◆ **WHAT IS EXPECTED**: Return the whole listing, line for line, without the pictures in it.

________________________

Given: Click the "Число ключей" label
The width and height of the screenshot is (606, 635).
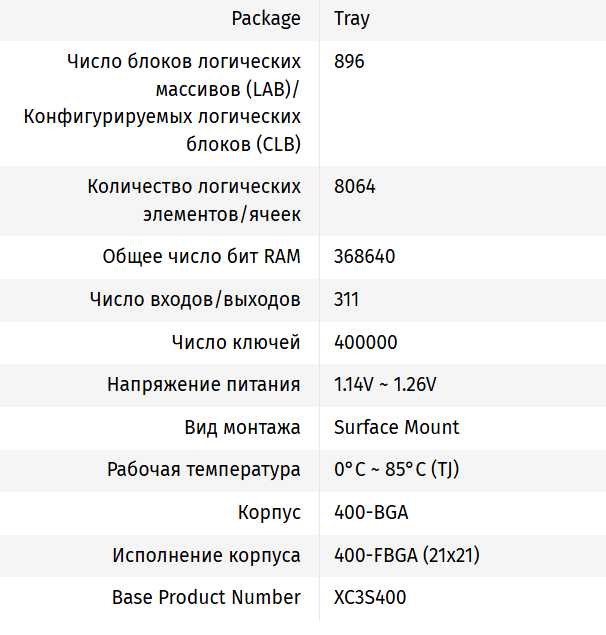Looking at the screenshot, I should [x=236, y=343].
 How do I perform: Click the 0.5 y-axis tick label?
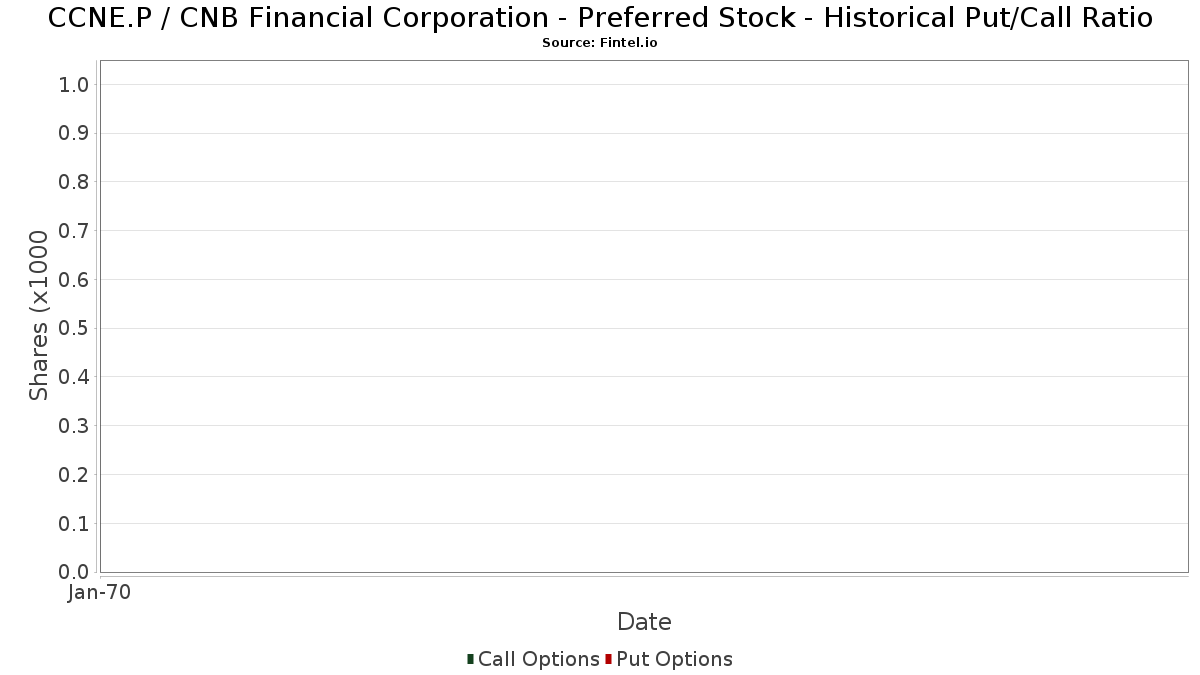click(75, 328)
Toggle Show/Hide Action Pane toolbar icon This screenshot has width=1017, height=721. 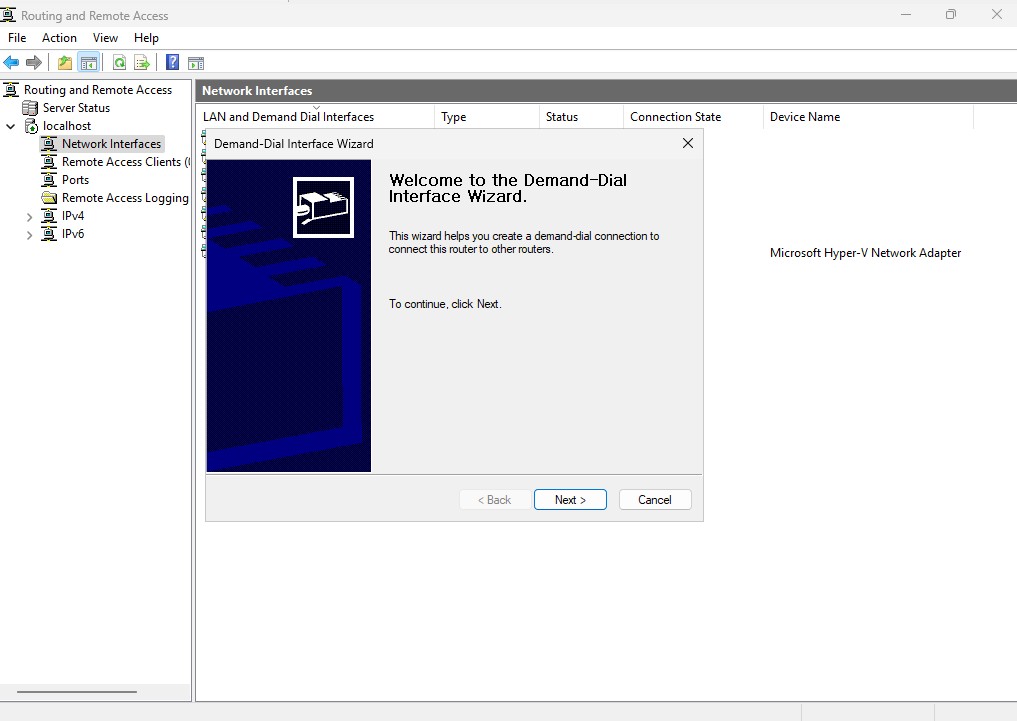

________________________

◆ **FINISHED EXERCISE**:
Given: Click the "Число ключей" label
The width and height of the screenshot is (606, 635).
Looking at the screenshot, I should [x=236, y=343].
 How do I perform: Click the 0.5 y-axis tick label?
click(75, 328)
Toggle Show/Hide Action Pane toolbar icon This screenshot has width=1017, height=721. 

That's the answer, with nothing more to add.